> [Material provided]:
§
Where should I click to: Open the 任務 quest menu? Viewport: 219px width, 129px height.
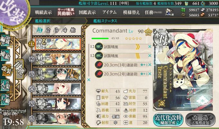point(153,13)
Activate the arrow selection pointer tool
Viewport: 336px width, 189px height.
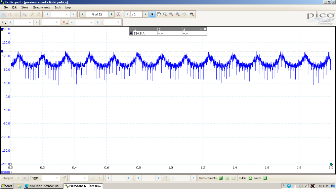pyautogui.click(x=152, y=14)
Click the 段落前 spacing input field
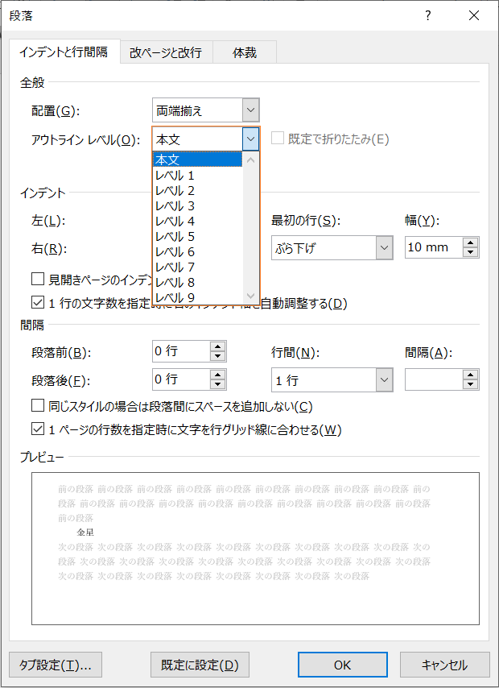This screenshot has height=688, width=499. [179, 352]

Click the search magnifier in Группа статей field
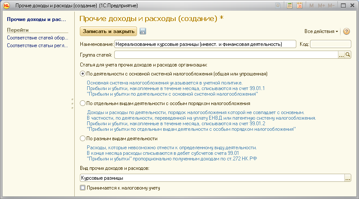click(x=348, y=55)
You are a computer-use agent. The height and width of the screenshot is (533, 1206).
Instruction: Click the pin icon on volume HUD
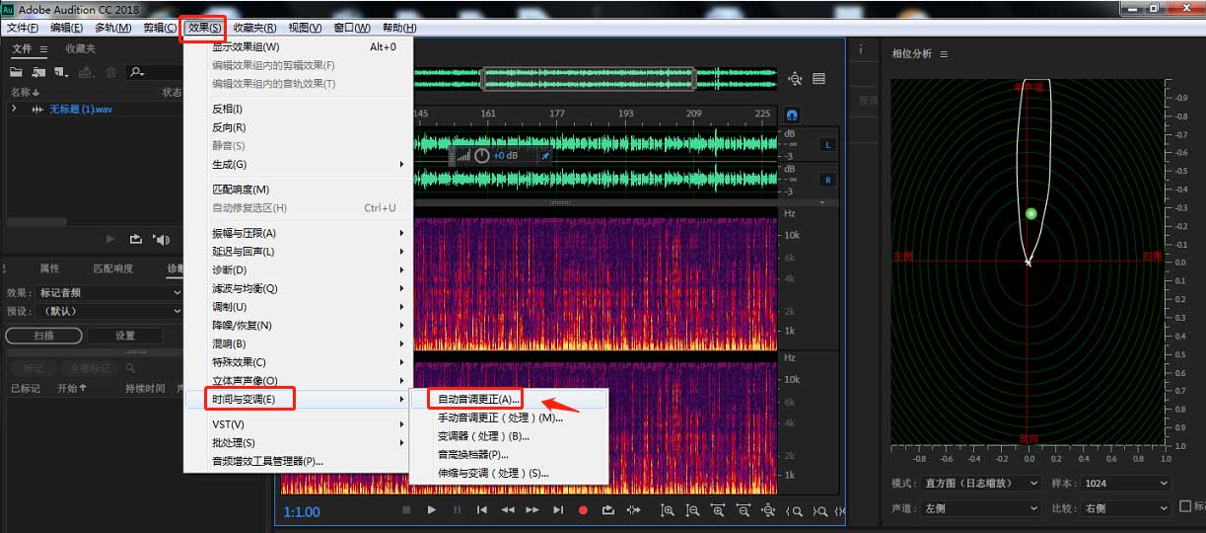tap(544, 156)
§
> [The task]: Can you write out the listing above again, replacing every "Viewport" with "Window" and changing nothing else? Leave the pictures out.

> [Written response]:
Where should I click to: Open the 任務 quest menu? Window: 219px width, 129px height.
point(153,13)
Activate the arrow selection pointer tool
Window: 336px width, 189px height.
pyautogui.click(x=152, y=14)
Click the 段落前 spacing input field
This screenshot has height=688, width=499. [179, 352]

Click the search magnifier in Группа статей field
click(x=348, y=55)
You are a computer-use agent. The height and width of the screenshot is (533, 1206).
Instruction: Click the pin icon on volume HUD
tap(544, 156)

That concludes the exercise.